CONCLUSION: The global curvature, of our space-time fabric, as mathematically modeled, in all FRW cosmologies, is, qualitatively ("open, closed, flat"), time-invariant. Again, mathematically, the human physicist-cum-mathematical-modeller, first chooses "willy nilly" an assumed-from-the-first global topology ("open, closed, flat", "k=1,-1,0"); and only then starts to solve any kind of equations, after imposing that metric (describing the topology), into-and-onto, the GR equations. Once you select a topology, there's "no going back". Er go, "once closed, always closed", no matter the math arising from the GR equations:

1. choose global topology ("open, closed, flat", "k=1,-1,0")
2. impose topology into GR, and solve

13. Look up the word topology. "Open" and "Flat" are not different topologies. You don't have to know the meaning of every word, but you should know the meaning of the words you use.

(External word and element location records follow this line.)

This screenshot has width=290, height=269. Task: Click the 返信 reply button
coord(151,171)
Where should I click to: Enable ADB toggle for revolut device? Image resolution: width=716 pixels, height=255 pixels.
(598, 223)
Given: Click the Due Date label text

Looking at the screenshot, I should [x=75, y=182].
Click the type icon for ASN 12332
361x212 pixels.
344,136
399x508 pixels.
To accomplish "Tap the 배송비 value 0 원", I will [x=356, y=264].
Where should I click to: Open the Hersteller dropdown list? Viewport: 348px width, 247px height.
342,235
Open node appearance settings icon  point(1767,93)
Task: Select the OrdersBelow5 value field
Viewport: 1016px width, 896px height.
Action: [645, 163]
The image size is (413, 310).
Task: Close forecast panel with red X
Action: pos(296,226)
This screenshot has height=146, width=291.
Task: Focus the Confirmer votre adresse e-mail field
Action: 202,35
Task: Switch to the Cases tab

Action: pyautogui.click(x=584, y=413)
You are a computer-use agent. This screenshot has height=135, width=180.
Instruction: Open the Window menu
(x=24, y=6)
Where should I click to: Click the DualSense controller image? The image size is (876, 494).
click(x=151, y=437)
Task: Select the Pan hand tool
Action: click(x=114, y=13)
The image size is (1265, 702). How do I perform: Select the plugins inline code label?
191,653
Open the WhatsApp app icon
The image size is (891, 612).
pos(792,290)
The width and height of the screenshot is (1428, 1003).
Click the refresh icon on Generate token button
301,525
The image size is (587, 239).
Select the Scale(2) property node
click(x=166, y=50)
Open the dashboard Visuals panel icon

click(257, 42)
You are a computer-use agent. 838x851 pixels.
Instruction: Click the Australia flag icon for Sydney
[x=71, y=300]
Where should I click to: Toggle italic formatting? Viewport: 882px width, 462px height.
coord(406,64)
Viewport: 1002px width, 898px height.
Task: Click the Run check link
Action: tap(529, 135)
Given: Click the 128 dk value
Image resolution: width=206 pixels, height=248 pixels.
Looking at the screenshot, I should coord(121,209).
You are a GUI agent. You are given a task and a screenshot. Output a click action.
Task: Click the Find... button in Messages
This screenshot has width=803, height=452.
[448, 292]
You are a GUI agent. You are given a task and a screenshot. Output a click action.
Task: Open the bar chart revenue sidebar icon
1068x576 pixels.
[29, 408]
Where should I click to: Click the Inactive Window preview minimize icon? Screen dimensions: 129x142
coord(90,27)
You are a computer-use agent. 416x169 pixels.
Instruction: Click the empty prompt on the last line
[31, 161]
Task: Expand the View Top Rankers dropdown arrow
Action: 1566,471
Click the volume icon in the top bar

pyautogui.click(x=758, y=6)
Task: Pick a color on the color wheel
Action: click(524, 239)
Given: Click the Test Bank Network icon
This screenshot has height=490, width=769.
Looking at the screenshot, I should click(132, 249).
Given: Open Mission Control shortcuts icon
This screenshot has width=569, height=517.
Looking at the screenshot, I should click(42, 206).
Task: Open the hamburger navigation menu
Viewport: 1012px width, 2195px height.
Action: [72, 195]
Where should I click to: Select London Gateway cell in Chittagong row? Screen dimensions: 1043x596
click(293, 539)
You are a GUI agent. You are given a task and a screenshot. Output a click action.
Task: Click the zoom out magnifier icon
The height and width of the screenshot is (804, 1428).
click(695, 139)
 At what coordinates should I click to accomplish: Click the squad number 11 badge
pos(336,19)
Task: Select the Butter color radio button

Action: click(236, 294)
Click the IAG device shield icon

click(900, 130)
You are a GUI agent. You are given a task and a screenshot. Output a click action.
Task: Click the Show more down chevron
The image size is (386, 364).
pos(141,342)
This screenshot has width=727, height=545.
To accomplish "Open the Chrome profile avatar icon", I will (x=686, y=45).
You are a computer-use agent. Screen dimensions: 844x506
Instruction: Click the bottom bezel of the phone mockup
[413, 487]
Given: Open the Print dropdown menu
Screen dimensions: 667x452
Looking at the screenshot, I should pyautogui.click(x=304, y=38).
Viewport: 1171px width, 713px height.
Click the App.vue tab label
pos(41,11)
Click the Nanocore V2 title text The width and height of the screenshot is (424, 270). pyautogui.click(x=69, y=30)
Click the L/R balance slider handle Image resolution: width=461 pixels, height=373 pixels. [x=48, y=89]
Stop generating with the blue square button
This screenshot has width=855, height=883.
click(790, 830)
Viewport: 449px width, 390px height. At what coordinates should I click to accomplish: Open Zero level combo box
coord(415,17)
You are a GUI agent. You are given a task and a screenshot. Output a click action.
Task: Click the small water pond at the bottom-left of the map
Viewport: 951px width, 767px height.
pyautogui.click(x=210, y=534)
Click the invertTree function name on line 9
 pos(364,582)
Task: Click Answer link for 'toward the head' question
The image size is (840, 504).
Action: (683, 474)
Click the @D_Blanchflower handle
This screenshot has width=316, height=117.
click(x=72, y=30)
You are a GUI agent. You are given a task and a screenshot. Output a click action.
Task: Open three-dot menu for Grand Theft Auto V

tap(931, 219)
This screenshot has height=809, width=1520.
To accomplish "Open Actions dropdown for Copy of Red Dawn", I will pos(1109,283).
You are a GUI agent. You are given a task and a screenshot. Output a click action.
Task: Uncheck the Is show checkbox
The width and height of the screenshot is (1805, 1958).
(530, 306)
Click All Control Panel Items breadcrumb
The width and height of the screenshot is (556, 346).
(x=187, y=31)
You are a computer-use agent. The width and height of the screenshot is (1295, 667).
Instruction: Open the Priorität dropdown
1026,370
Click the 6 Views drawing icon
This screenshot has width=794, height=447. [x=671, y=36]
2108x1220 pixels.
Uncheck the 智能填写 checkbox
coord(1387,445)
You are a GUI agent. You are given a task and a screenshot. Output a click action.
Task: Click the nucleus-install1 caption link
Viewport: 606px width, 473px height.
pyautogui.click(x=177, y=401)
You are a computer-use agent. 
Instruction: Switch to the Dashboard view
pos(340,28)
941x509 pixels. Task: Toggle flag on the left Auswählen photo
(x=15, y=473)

In any case, it looks like you have just made a case against your earlier argument that curvature would have been important at the time of nuclear fusion.

14. Originally Posted by DanielC
I expect you'll find that by the time the universe is cool enough to allow nuclear interactions, it has expanded enough that from the point of view of a quark it might as well be flat.
Yes -- once you know the red-shift of PNS, you know what the (relative) scale-factor was, then. And, assuming that the absolute scale-factor, today, is "of order" the Hubble Distance DH = c T0 = c / H0, then the universal space-time fabric, then, still had a radius-of-curvature comparable in size to a galaxy (~100 thousand light-years).

It is the difference between the strong nuclear force and gravity.... The features in the CMB are large scale (i.e. cosmic scale) density fluctuations driven by gravity. Neutrinos produce gravity too, and the amount of neutrinos has detectable effects in cosmic structures.
That is clear, cogent, & concise, and is the first I have heard that explanation -- so, neutrinos indirectly "smooth out matter fluctuations", at +400 Kyr, by "smoothing out the space-time fabric", which then affects other matter particles. To wit, neutrinos do not produce a "wind" which smooths out other particles, by direct collisional interactions, but by first affecting space-time itself.

That explanation is quite clear, and so I accept it. Would you please tell me where you learned that from ? I read allot, and every source I've seen always has said "neutrinos interacted w/ matter to smooth the CMB", and none said "neutrinos smoothed SPACE-TIME"... (or so I interpreted them to say)... such is an important distinction, what source could I consult that is that clear on the concept??